→ **SUPPLIED ENTRIES**:
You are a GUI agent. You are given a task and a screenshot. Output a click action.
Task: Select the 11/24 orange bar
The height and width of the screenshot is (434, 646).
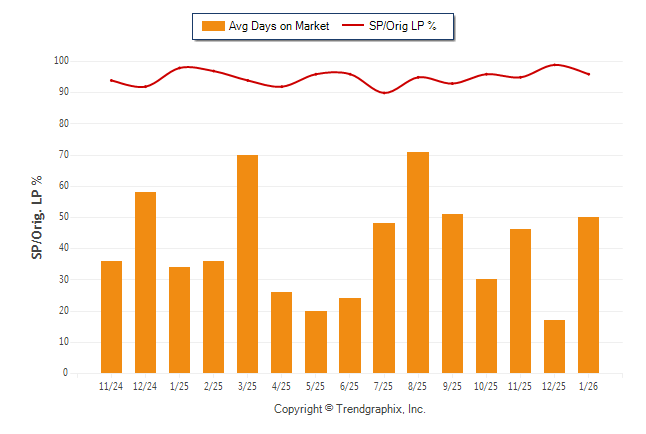coord(111,317)
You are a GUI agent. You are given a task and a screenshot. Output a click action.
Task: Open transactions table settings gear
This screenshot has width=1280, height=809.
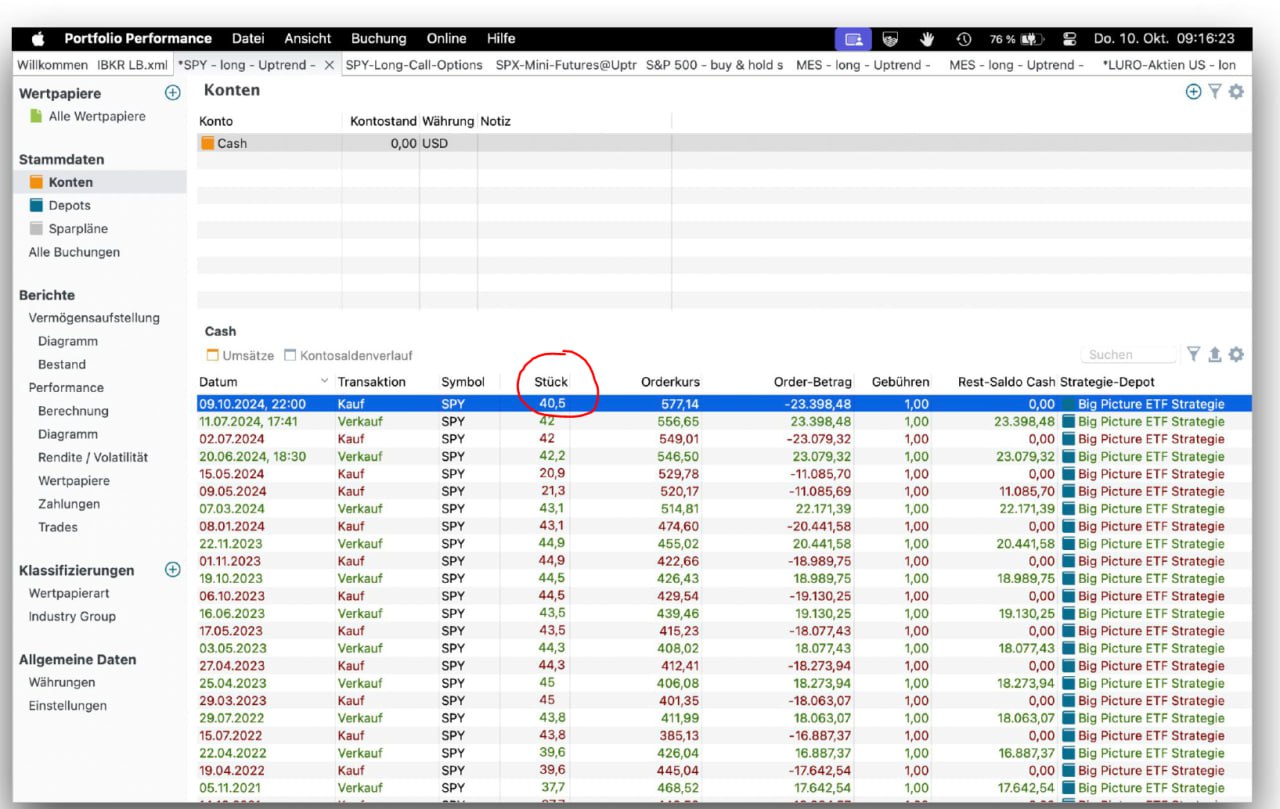tap(1236, 355)
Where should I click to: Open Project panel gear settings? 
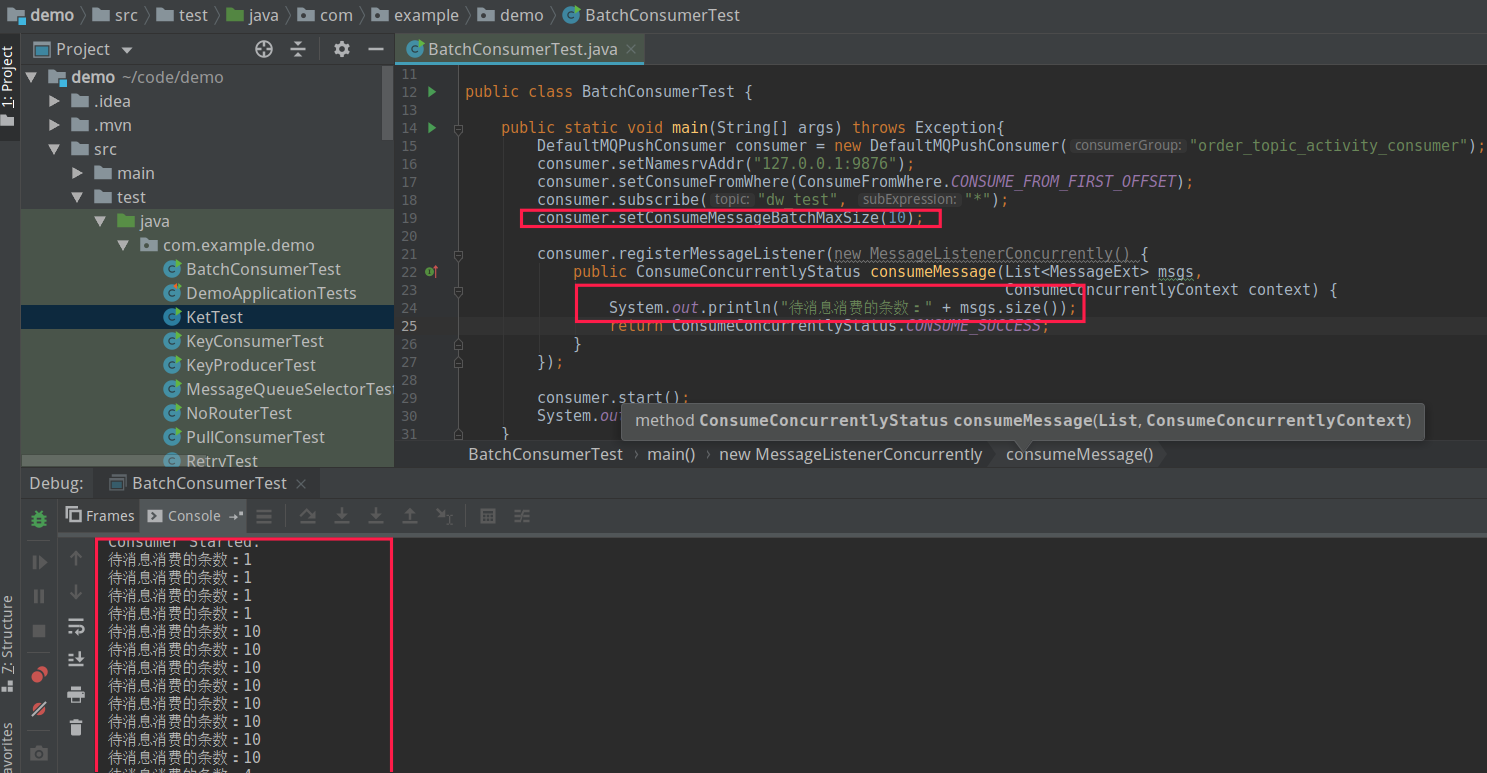point(342,49)
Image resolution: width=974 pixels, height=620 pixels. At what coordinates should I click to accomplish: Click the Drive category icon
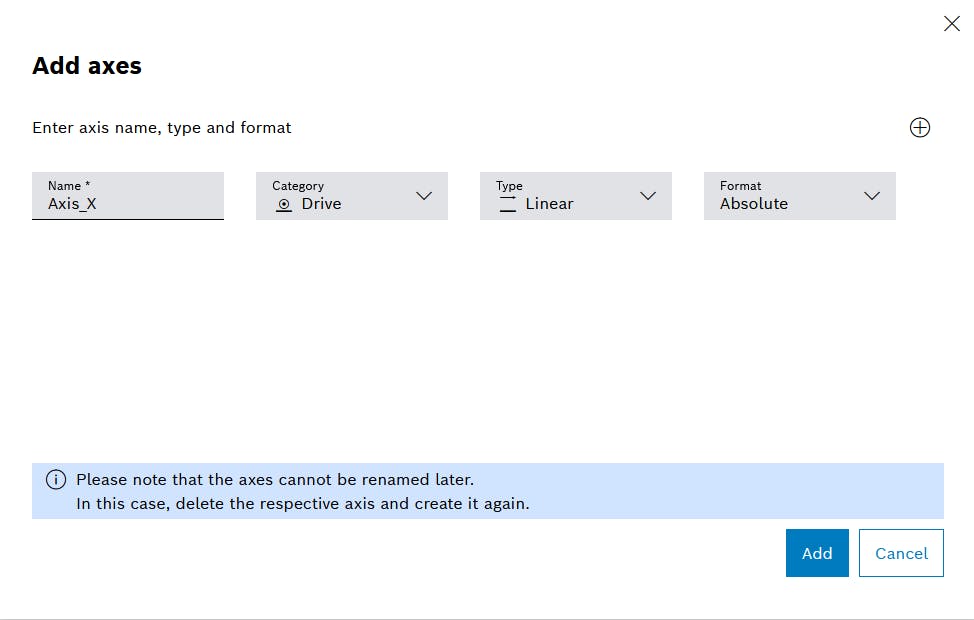[284, 204]
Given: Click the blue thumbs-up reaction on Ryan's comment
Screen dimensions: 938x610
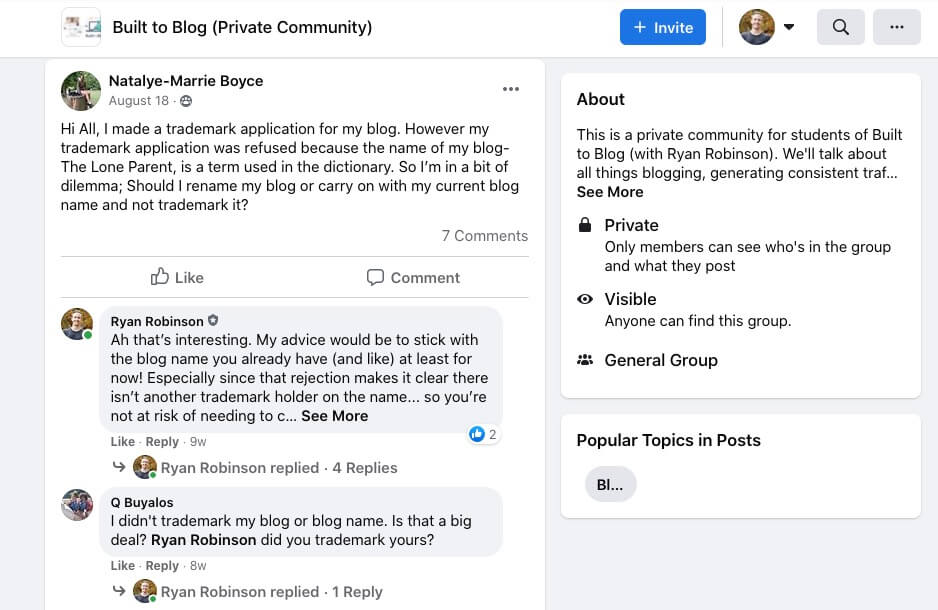Looking at the screenshot, I should pyautogui.click(x=477, y=434).
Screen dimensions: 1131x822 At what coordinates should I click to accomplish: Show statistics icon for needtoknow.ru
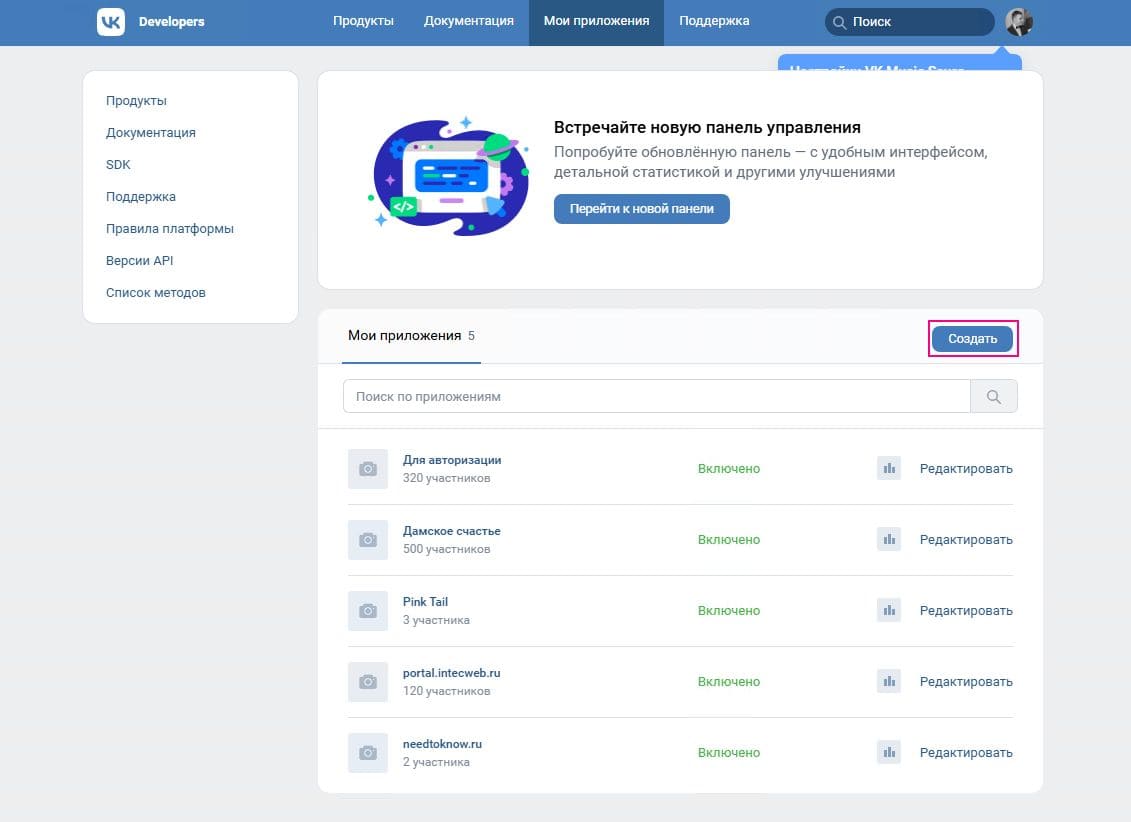pos(888,752)
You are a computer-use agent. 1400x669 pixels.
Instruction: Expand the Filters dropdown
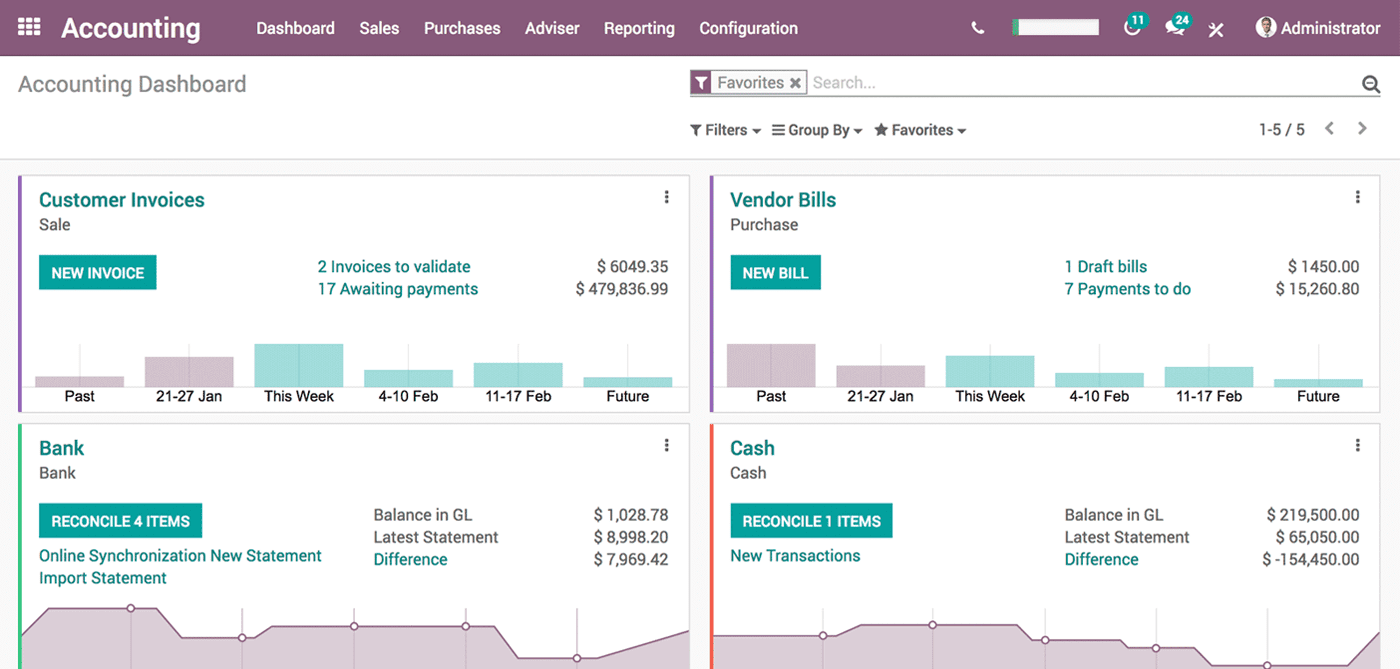(x=725, y=130)
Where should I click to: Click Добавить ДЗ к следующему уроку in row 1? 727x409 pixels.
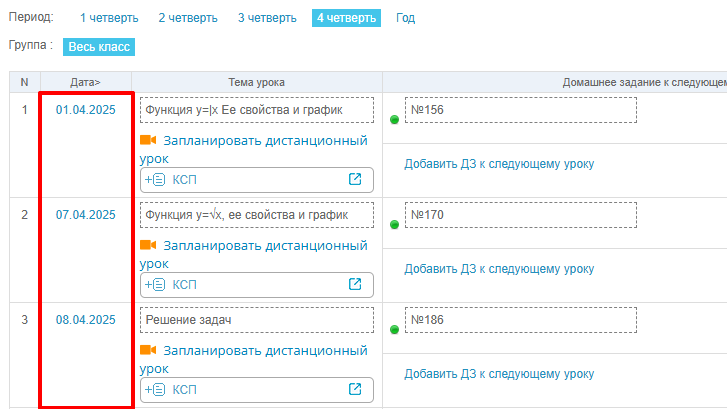(499, 164)
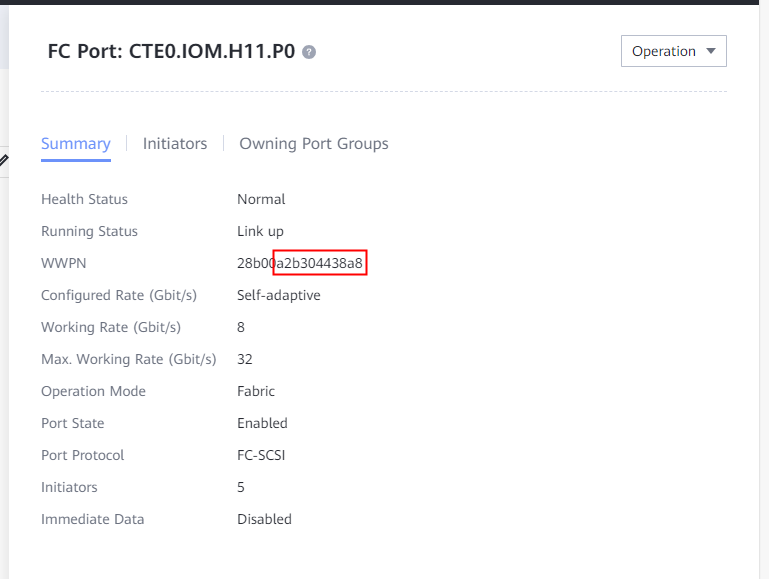Click the help icon beside the FC Port title
This screenshot has width=769, height=579.
[x=309, y=52]

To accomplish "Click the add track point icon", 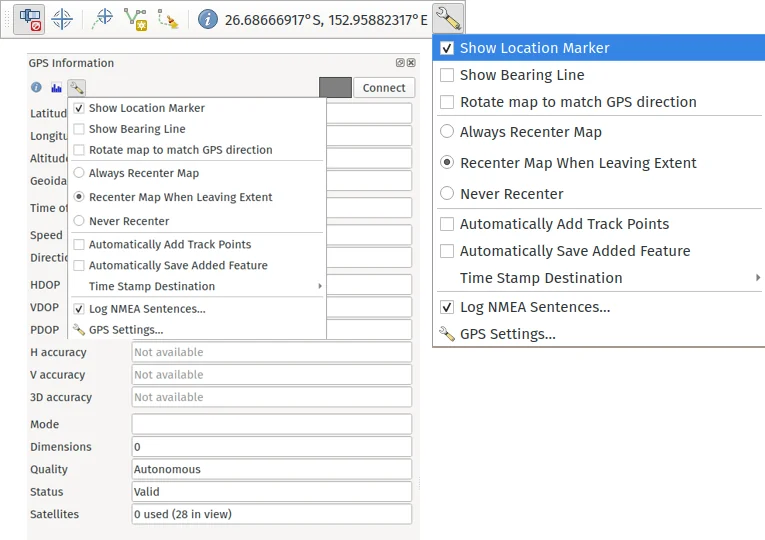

→ **ASSIGNMENT**: Only the lines between the one containing "Image resolution: width=974" and the last line of the listing above, both included, should be written out, exactly and without pictures.

→ **PROBLEM SOLUTION**:
Image resolution: width=974 pixels, height=620 pixels. At what coordinates should I click to accomplish: Click the Drive category icon
[284, 204]
Given: Click the blue thumbs-up reaction on Ryan's comment
Screen dimensions: 938x610
Looking at the screenshot, I should pyautogui.click(x=477, y=434).
Screen dimensions: 1131x822 At what coordinates should I click to accomplish: Show statistics icon for needtoknow.ru
pos(888,752)
You are a computer-use agent. 1400x669 pixels.
Instruction: Expand the Filters dropdown
(x=725, y=130)
Where should I click to: Click Добавить ДЗ к следующему уроку in row 1? 727x409 pixels.
(499, 164)
Click the help icon beside the FC Port title
This screenshot has width=769, height=579.
[x=309, y=52]

To accomplish "Click the add track point icon", 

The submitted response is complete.